Va dans les bois, seule, et regarde la terre encombrée par la végétation nouvelle et ancienne jaillissant de solides racines cachées dans le sol silencieux et vivant, chaque graine selon sa propre espèce prenant de l’expansion, surgissant à son propre rythme, montant, se frayant un chemin vers la lumière et l’air, chacune sachant ce qu’il faut faire, chacune revendiquant ses propres droits sur la terre. Ressens cette croissance, la poussée vers le haut, l’expansion, la vie qui bat…

La lecture des livres de Carr nous permet de voir ses peintures d’un oeil neuf, alors que l’observation de ses peintures nous aide à comprendre ses écrits.

En savoir plus sur l’intérêt d’Emily Carr pour le paysage de la Colombie-Britannique.

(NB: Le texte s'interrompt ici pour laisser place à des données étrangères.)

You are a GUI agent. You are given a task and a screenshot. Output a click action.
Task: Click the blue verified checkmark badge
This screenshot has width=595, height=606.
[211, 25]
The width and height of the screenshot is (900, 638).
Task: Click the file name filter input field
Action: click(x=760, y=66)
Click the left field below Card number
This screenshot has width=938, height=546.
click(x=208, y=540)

Préparatifs des enseignants:

Matériel pour les élèves:

Marche à suivre:

Partie I

  • Invitez les élèves à choisir un lieu personnel et spécial qui inspirera leur travail. Ce lieu peut être réel ou imaginaire.
  • Demandez aux élèves de créer une description écrite, précise et détaillée de ce lieu spécial en expliquant exactement ce qu’on pourrait y voir.
  • Puis, faites-leur écrire pourquoi cet endroit leur est si précieux. Encouragez-les à utiliser une langue précise, expressive, descriptive qui communique des expériences et des émotions. Demandez-leur: «Comment est ce lieu? À quoi ressemble le fait d’y être? Comment s’y sent-on? Comment vous sentez-vous quand vous y êtes? À quoi pensez-vous? Qu’est-ce que vous voyez, sentez, entendez et touchez?»
  • Enfin, demandez aux élèves de comparer leurs deux textes, en notant bien que l’un constitue un compte rendu factuel d’un lieu, alors que l’autre est un reflet de ce qu’il leur fait ressentir.

Partie II

  • Invitez les élèves à regarder des reproductions d’Emily Carr et à refaire l’exercice d’écriture précédent, en mettant d’abord l’accent sur ce que l’artiste essaie de montrer précisément (le ciel, l’eau, la forêt), puis en décrivant ce qui, à leurs yeux, rendait ces endroits précieux pour elle.

Discussion:

  • Discutez avec les élèves de la manière dont Emily Carr a essayé de combiner ces deux types de descriptions dans son art et son écriture. Elle rendait non seulement l’apparence d’un lieu, mais aussi ce qu’elle y ressentait.

Approfondissement:

  • Invitez les élèves à lire un extrait du journal de Carr publié en 1966, Hundreds and Thousands: The Journals of An Artist, afin de vérifier si leur interprétation des peintures de Carr est semblable à ce que l’artiste voulait communiquer dans son travail.